#### Exercise brief
Below are entries. Reproduce exactly the lines between the line holding "Kontakt (237, 2273)" and the line holding "OK (341, 2559)", inclusive, and only those.

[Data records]
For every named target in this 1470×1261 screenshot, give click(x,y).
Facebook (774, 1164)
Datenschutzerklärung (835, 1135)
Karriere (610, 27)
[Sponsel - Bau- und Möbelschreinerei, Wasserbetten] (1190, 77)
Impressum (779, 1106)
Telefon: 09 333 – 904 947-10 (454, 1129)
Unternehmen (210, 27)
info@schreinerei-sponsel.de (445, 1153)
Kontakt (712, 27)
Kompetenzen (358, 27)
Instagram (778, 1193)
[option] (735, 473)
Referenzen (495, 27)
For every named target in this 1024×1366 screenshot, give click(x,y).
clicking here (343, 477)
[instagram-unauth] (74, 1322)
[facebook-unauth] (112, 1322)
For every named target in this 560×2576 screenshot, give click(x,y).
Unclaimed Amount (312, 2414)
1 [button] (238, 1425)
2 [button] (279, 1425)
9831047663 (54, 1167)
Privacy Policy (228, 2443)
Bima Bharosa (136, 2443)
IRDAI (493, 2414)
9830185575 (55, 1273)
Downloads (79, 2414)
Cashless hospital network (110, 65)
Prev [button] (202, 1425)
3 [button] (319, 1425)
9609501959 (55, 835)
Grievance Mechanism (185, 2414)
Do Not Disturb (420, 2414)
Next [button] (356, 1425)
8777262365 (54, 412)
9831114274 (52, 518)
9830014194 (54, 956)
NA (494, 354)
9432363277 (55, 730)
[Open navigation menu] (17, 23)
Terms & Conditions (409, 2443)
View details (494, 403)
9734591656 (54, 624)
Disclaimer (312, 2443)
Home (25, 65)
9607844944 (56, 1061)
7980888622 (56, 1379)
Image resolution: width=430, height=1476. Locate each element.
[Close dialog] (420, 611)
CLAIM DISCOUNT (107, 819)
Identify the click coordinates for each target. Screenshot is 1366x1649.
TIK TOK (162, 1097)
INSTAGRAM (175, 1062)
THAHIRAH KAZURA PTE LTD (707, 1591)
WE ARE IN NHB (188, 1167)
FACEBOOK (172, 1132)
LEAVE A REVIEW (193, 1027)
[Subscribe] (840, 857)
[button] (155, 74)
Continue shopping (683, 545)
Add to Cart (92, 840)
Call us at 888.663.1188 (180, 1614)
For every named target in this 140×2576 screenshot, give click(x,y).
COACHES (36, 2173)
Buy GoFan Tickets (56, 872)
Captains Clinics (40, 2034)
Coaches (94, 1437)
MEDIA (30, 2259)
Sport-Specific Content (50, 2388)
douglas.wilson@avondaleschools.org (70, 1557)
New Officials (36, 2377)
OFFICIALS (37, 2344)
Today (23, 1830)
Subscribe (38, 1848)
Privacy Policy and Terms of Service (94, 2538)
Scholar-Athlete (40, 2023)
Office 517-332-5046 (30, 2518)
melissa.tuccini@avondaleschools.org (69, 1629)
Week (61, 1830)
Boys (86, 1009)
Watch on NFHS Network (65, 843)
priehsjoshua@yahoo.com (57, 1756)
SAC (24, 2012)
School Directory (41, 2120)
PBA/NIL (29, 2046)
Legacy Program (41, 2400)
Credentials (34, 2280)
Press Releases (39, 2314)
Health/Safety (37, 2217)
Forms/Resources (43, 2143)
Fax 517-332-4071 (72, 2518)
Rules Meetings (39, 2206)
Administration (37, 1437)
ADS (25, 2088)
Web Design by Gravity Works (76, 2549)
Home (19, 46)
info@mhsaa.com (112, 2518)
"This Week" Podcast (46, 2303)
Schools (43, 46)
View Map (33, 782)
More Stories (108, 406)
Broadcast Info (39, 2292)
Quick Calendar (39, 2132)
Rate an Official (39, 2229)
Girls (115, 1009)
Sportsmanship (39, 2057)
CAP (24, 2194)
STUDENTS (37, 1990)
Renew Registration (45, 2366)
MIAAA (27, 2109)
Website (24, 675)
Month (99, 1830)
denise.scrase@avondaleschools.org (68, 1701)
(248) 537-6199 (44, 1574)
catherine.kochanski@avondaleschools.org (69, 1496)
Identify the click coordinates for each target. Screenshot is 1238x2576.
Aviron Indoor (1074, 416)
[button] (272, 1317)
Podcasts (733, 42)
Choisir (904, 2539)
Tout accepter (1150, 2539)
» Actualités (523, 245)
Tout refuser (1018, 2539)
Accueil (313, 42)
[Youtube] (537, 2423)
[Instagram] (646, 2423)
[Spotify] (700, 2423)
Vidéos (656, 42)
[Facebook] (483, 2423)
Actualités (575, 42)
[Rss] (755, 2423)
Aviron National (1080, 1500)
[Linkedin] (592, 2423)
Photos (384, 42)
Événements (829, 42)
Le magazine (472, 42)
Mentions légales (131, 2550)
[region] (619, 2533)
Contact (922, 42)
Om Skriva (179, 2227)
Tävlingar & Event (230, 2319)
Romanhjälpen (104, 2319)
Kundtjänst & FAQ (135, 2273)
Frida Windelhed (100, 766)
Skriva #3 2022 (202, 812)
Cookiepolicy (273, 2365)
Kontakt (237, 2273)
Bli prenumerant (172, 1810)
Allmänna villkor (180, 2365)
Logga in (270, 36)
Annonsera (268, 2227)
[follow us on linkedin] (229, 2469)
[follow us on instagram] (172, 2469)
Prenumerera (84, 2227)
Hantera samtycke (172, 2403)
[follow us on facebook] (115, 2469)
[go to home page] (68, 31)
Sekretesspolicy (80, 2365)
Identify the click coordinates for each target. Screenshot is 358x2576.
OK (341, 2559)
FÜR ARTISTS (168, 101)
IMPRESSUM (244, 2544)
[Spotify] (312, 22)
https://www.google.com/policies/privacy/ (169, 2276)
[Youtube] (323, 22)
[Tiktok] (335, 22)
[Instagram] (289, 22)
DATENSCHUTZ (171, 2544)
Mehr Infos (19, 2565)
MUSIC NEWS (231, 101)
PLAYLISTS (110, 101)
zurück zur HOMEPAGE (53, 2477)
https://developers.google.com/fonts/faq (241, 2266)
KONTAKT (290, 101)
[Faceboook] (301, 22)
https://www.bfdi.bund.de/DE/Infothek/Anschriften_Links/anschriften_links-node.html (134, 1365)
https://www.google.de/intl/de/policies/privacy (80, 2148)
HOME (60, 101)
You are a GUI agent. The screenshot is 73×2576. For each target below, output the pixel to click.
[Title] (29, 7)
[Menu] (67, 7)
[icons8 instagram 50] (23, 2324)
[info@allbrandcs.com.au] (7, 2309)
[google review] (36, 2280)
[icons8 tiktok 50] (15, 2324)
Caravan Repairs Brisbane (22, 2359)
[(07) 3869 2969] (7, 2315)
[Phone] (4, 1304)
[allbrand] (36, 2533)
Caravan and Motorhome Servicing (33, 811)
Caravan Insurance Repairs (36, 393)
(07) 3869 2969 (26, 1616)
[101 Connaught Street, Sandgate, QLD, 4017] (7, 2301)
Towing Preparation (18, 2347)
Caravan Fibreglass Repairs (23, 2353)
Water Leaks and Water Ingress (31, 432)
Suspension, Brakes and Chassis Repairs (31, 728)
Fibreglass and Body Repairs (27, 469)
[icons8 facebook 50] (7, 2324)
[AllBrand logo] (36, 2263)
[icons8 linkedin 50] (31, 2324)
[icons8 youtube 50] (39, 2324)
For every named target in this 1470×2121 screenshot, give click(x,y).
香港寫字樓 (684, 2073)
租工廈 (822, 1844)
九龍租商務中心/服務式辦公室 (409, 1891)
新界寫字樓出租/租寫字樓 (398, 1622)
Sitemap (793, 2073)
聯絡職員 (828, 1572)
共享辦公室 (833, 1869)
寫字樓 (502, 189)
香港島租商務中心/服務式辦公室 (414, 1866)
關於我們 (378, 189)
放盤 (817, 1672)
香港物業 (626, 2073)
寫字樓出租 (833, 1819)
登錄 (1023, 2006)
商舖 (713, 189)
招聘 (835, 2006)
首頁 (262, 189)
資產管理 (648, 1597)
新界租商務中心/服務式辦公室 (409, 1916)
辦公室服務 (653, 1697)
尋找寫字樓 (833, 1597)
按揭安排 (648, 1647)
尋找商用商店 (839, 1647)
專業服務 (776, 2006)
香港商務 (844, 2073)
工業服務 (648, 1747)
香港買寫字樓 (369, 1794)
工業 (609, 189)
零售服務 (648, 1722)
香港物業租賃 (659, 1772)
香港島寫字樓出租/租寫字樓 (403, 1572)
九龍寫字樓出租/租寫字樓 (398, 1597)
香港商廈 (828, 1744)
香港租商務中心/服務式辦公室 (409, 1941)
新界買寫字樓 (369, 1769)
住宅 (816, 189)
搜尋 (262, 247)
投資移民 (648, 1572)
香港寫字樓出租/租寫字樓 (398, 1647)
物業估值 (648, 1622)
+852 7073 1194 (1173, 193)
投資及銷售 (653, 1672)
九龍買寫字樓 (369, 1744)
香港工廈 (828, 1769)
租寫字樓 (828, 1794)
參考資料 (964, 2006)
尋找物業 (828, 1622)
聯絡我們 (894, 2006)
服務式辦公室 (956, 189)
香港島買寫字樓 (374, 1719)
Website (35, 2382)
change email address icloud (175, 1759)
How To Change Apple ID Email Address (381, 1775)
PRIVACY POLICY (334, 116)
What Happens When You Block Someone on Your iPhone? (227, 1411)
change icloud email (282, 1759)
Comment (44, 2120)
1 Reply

#### Task result
Kontakt (237, 2273)
Bli prenumerant (172, 1810)
Allmänna villkor (180, 2365)
Logga in (270, 36)
Annonsera (268, 2227)
[follow us on linkedin] (229, 2469)
[follow us on instagram] (172, 2469)
Prenumerera (84, 2227)
Hantera samtycke (172, 2403)
[follow us on facebook] (115, 2469)
[go to home page] (68, 31)
Sekretesspolicy (80, 2365)
Identify the click coordinates for each target. Screenshot is 358x2576.
OK (341, 2559)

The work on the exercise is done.